The federal environment ministry in the national capital Abuja declared the air pollution in Port Harcourt an “emergency situation” and warned residents to shut doors and windows. The hashtag #StopTheSoot has appeared on Twitter, people are sharing photographs of their hands and feet covered in the dust, and protest marches are being organized. Burning tires for scrap copper and illegal oil refineries have both been blamed for the residue. Oil revenue is central to Nigeria’s economy, accounting for some 70% of government earnings and 90% of foreign exchange. But decades of exploration and spills have polluted the farmlands and fish stocks in the maze of creeks around Port Harcourt and across the Niger Delta region. Theft of crude oil from pipelines sees raw fuel regularly diverted to illegal refineries set up in the bush for conversion into petrol and diesel. But the environment ministry suggested another cause after ordering the shutdown of an asphalt-processing plant, saying it was “belching out thick smoke from its operations”.

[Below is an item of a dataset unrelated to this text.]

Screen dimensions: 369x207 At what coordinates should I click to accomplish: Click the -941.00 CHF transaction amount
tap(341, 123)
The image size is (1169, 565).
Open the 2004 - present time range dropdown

In 2015, the World Bank said 94% of Nigerians were exposed to air pollution levels that exceed World Health Organization guidelines. Air quality is worsened by the use of generators to make up for the gaps in supply from the national electricity grid, as well as petrol containing high levels of Sulphur. Toxic smoke also comes from the burning of rubbish—a legacy of the absence of municipal waste services. The city of Onitsha, nearly 200 kilometres (125 miles) north of Port Harcourt, was in May of last year named as having the world’s worst levels of PM10 particles. PM10 are microscopic particles in the air measuring between 2.5 and 10 thousand of a millimeter or micrometers. They can come from smoke, dust, soot, vehicle exhausts and industries.
Doctors in Port Harcourt say they are seeing the health effects of the soot already, with an increase in consultations for breathing difficulties, including asthma. Children and the elderly are most at risk. The United Nations Environment Programme (UNEP) estimates some 600,000 people die in Africa every year as a result of air pollution. Environmentalists are also sounding the alarm, as the soot has been found to contain Sulphur dioxide and nitrogen dioxide, which cause acid rain when combined with moisture. A non-profit organization, Centre for Environment, Human Rights and Development, says it is unlikely any new regulations will be implemented. “Many environmental policies are not enforced. There is a lack of political will. “It’s not too important as far as they (the government) are concerned. They don’t understand the implications of the attack on the environment, so they don’t take it seriously.”
Status: Falling Behind
The Activity as reported, takes the country backwards and needs to be reversed if the country is to move forward in honoring the Paris Agreement.